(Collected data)
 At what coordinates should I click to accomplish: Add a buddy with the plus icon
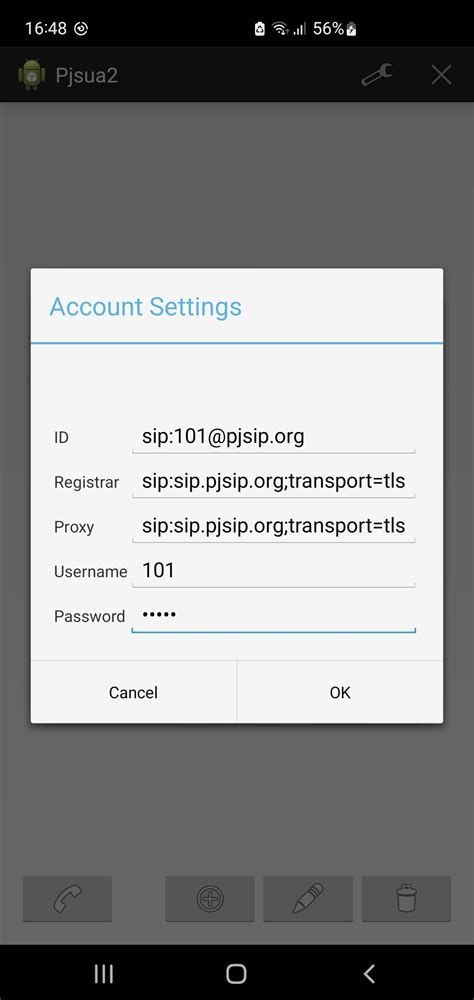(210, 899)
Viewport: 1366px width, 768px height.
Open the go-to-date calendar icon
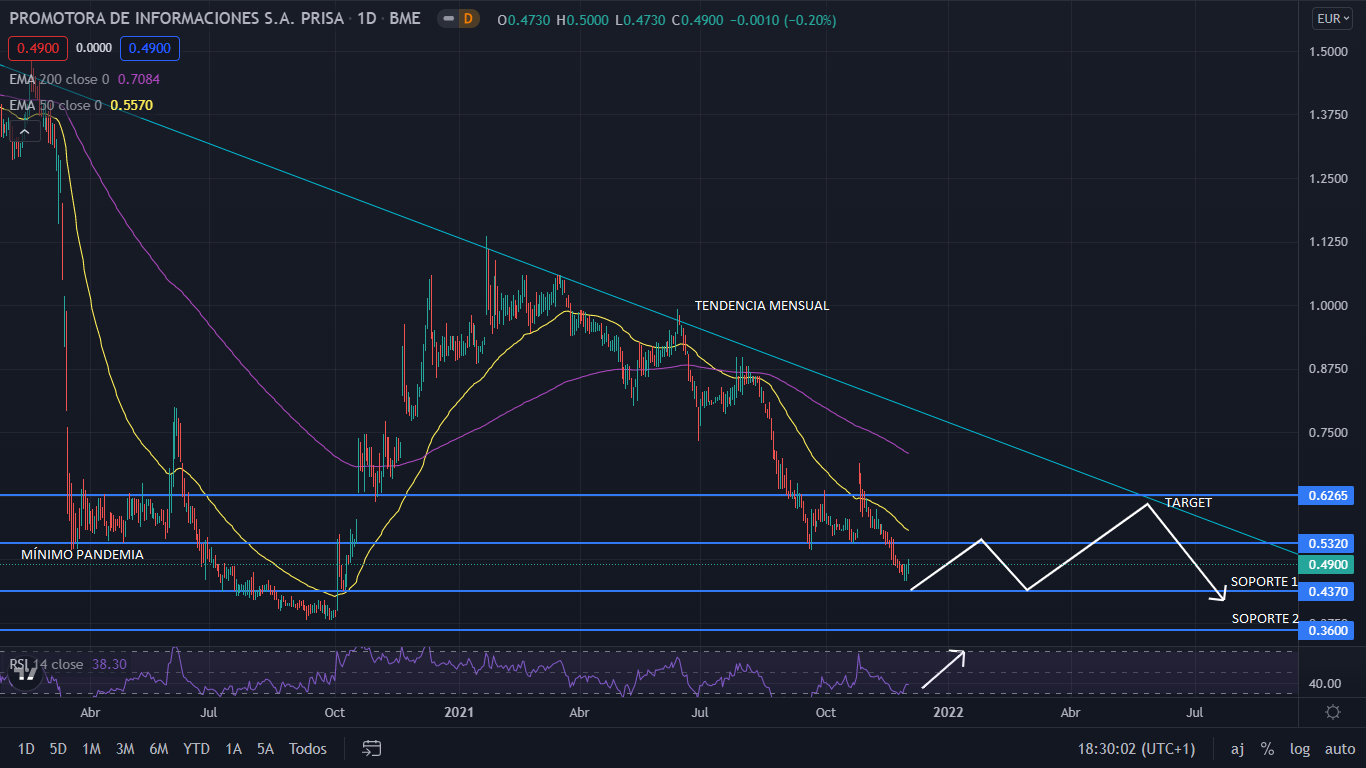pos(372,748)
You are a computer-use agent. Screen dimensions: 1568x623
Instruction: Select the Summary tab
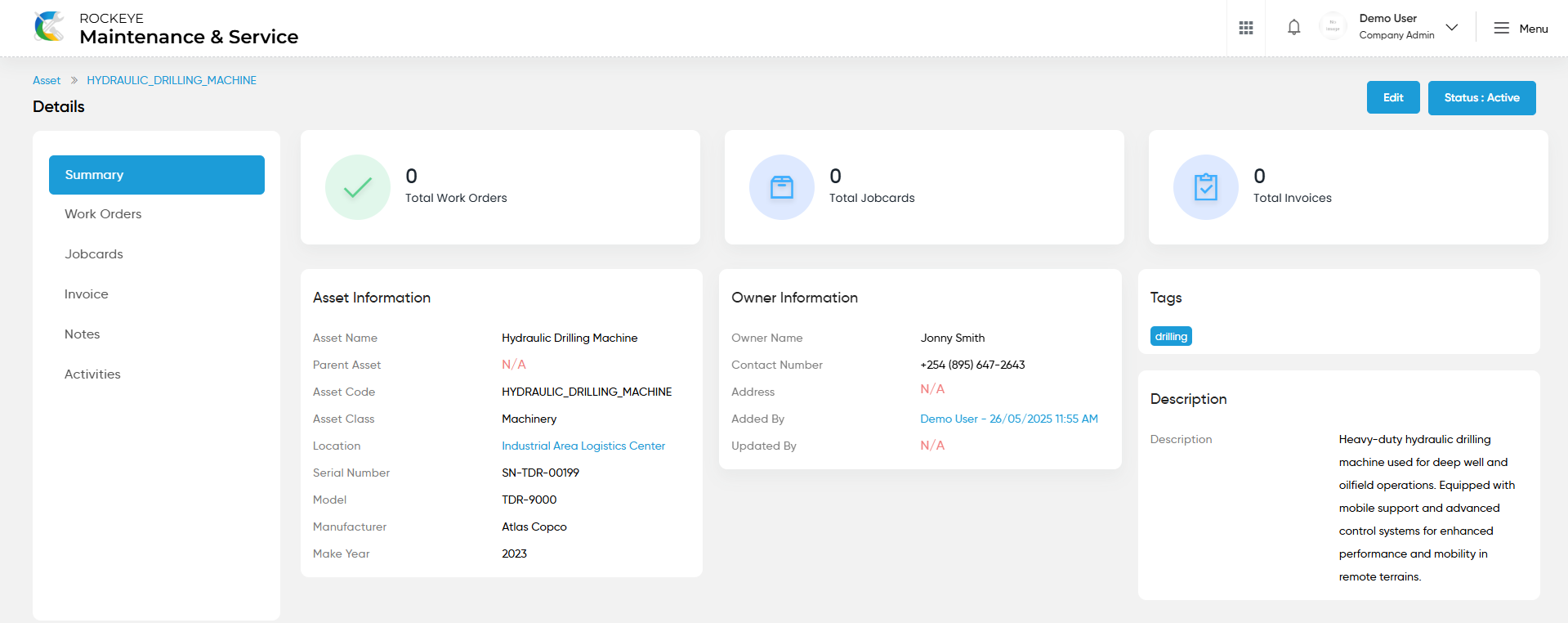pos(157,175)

_Exercise instructions_:
Repeat nothing but the lines from the one containing "You are a computer-use" through the end of the entries, exactly, and skip the pictures.

_Response to the task_:
You are a computer-use agent. Screen dimensions: 1568x623
Instruction: Select the Summary tab
pos(157,175)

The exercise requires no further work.